Thursday, January 23, 2020

A Process Of Godlike Creation

"Those clouds are having a race."

"My tummy's full of happy bubbles."

"The thunder growled at me last night."

"I feel love flowing through my whole body."

Humans can hardly communicate, or even think for that matter, without the use of metaphor. It's how we construct our collective reality. Clouds don't actually race, happiness does not come in bubbles, thunder cannot growl, and there is no river of love, yet these things are, nevertheless, real. On one level, the creation of metaphor seems like an incredibly complex thing: the projection of the qualities of one domain onto another, creating an entirely new reality linking both domains. On another level, however, metaphor is a piece of cake, something that even the youngest humans can do.

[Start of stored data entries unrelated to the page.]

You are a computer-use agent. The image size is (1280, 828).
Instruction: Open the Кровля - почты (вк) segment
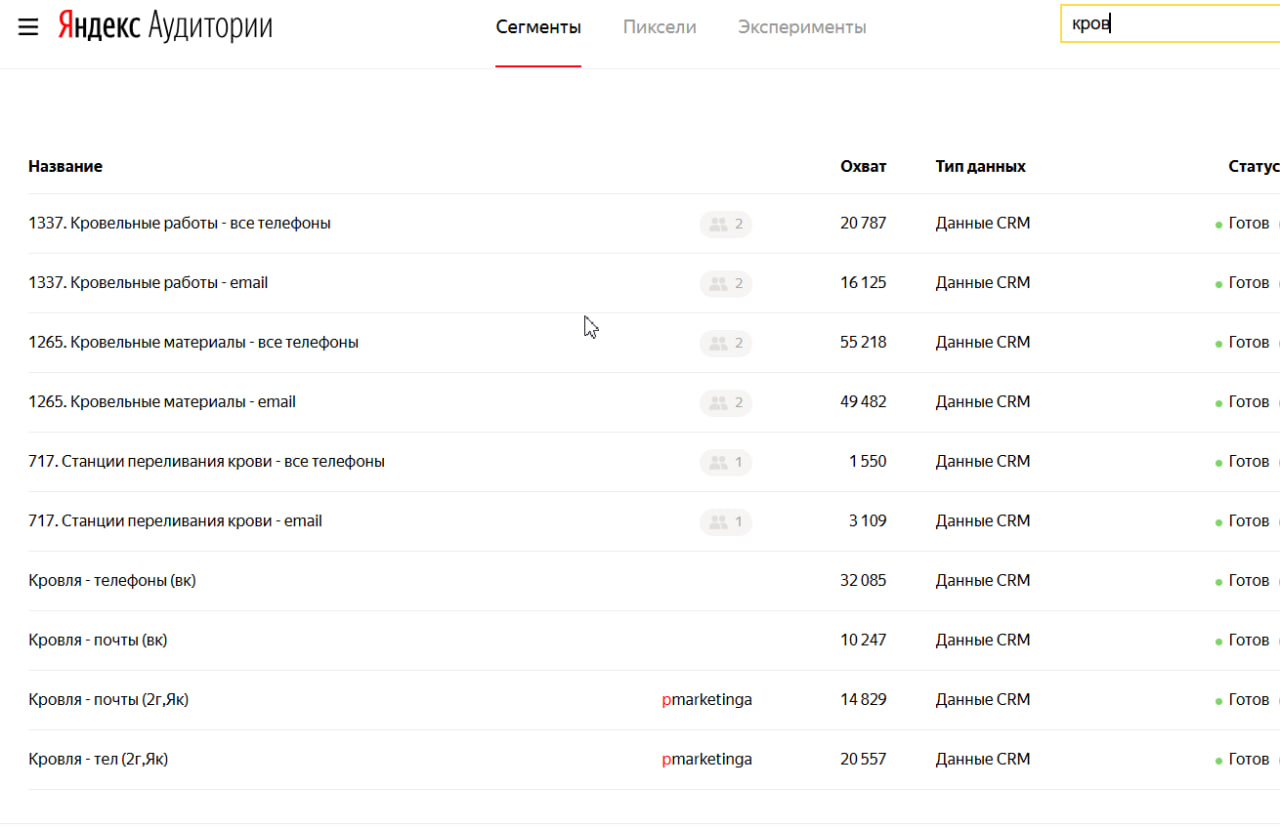pyautogui.click(x=98, y=640)
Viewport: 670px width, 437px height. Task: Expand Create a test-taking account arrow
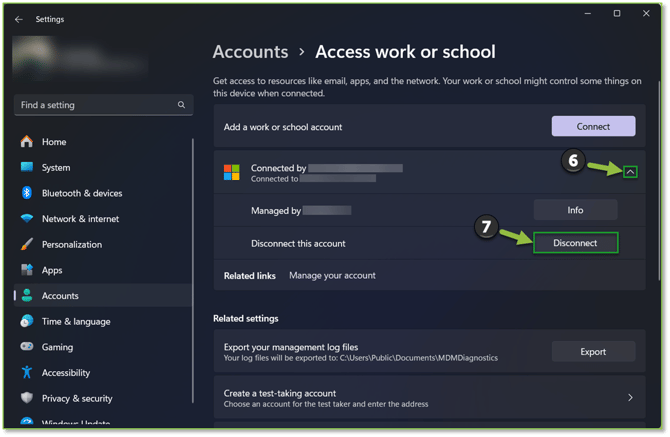[630, 398]
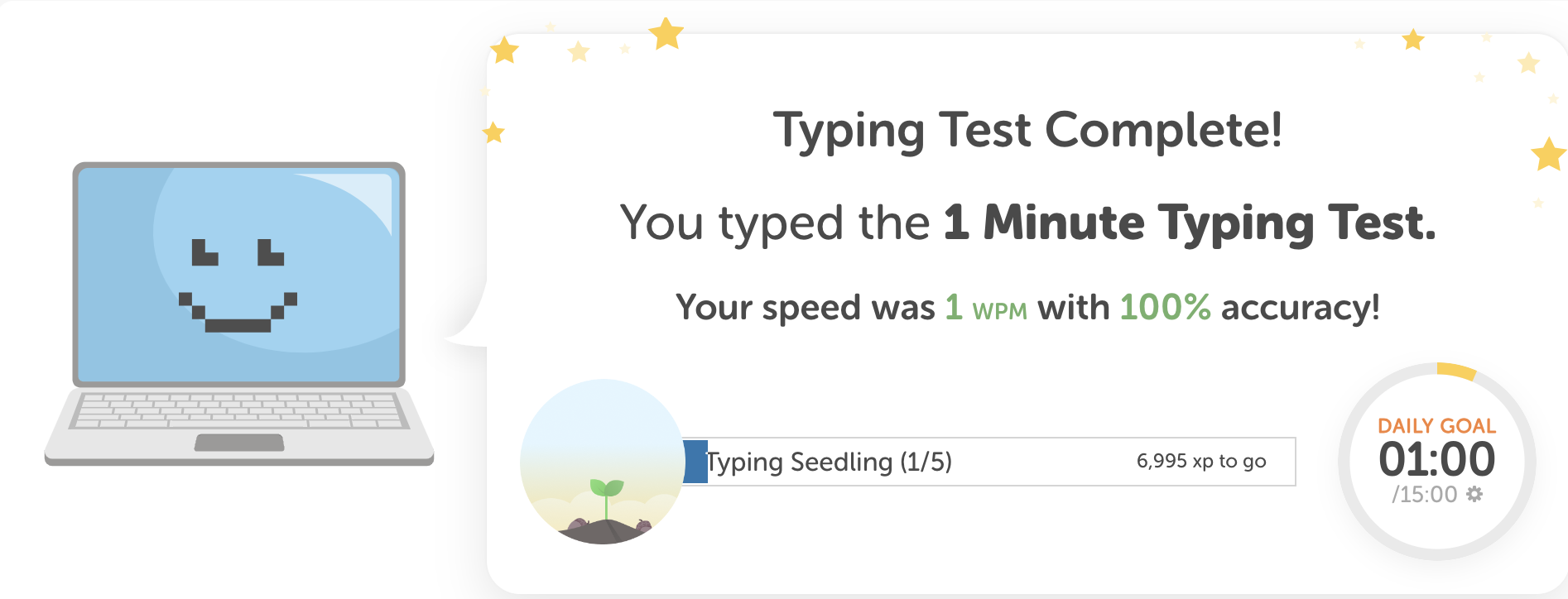Click the "/15:00" goal target text
This screenshot has width=1568, height=599.
[x=1424, y=495]
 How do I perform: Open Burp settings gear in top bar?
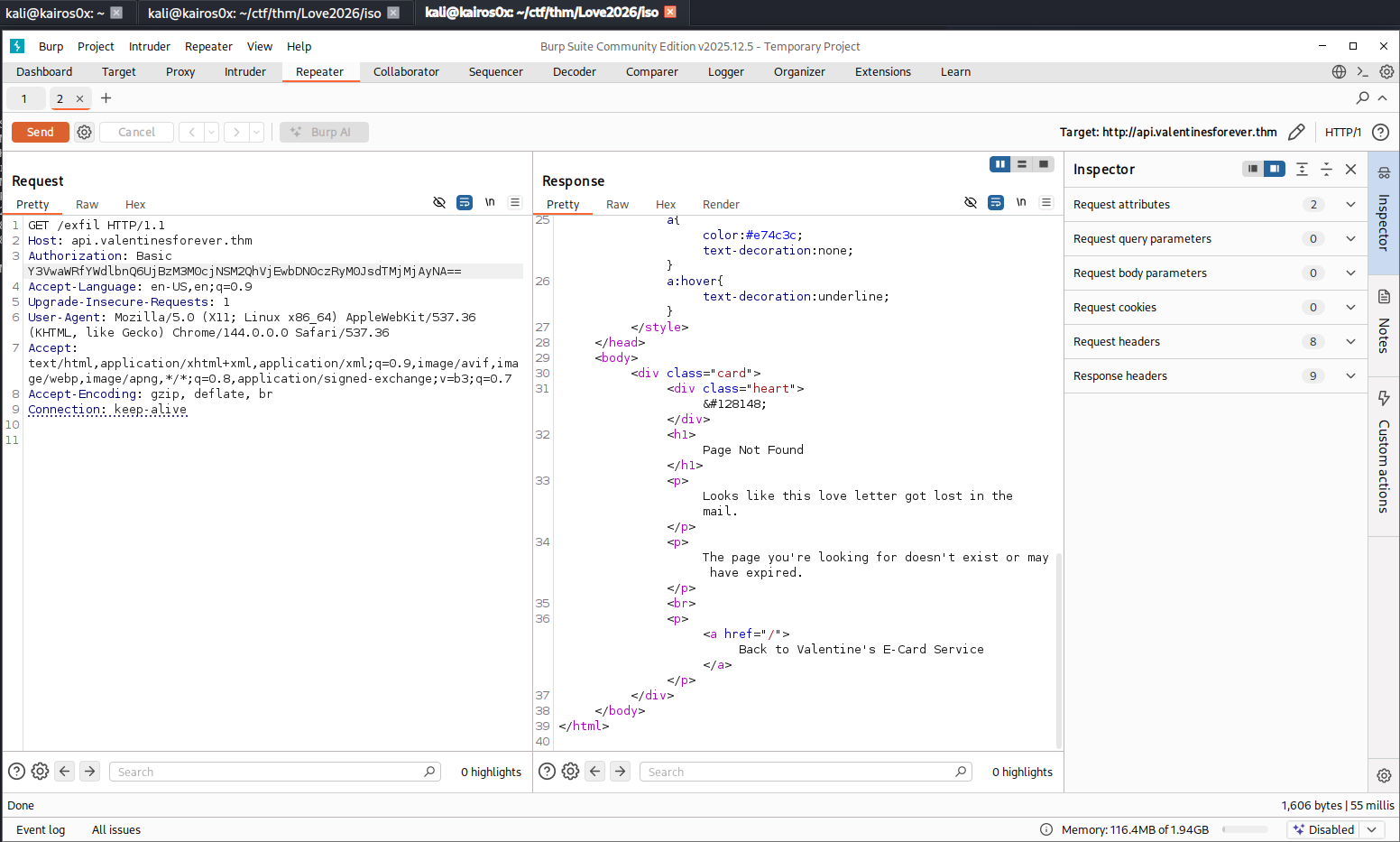click(1386, 71)
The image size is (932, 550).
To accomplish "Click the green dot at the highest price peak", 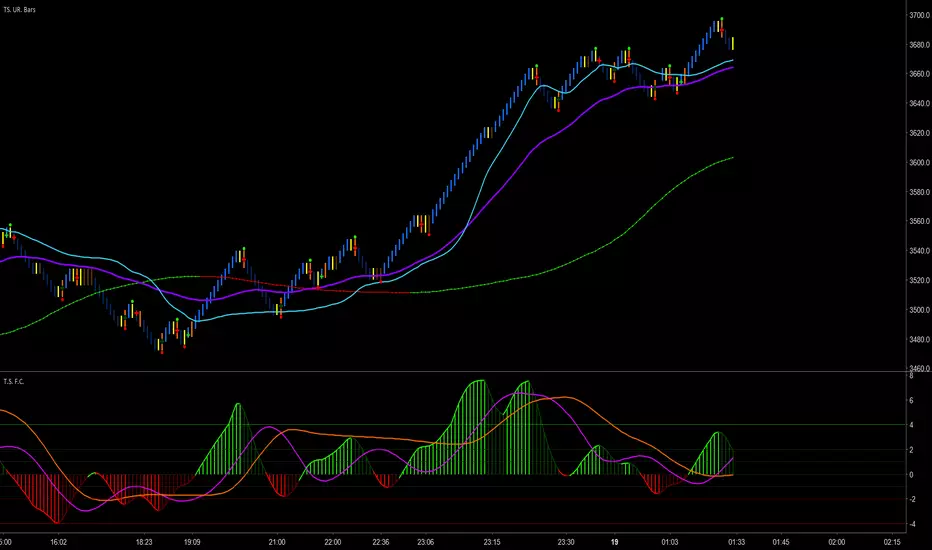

One of the great joys of working with young children is to be present as they employ metaphor to construct knowledge and understanding. They delight us, not just with their joy, but with the sheer inventiveness, ease, and humor with which they create new meaning from this old, stale world, a place where we adults have long ago settled upon our metaphors. They surprise us out of our humdrum, showing us a new world that has, in a moment of childlike epiphany, come into existence. We take it as evidence of their genius, and it is, but it's more than that: it shows us that humans are, in fact, creators, all of us, and metaphor is a no less important building block than the atom.

There are many reasons for adults to practice listening in the presence of children. We think because we've lived more years that what we have to say is of more vital importance, that we can and should always be teaching. But much of what we do amounts to sucking oxygen from the room as we play an inadvertent demon to a process of godlike creation.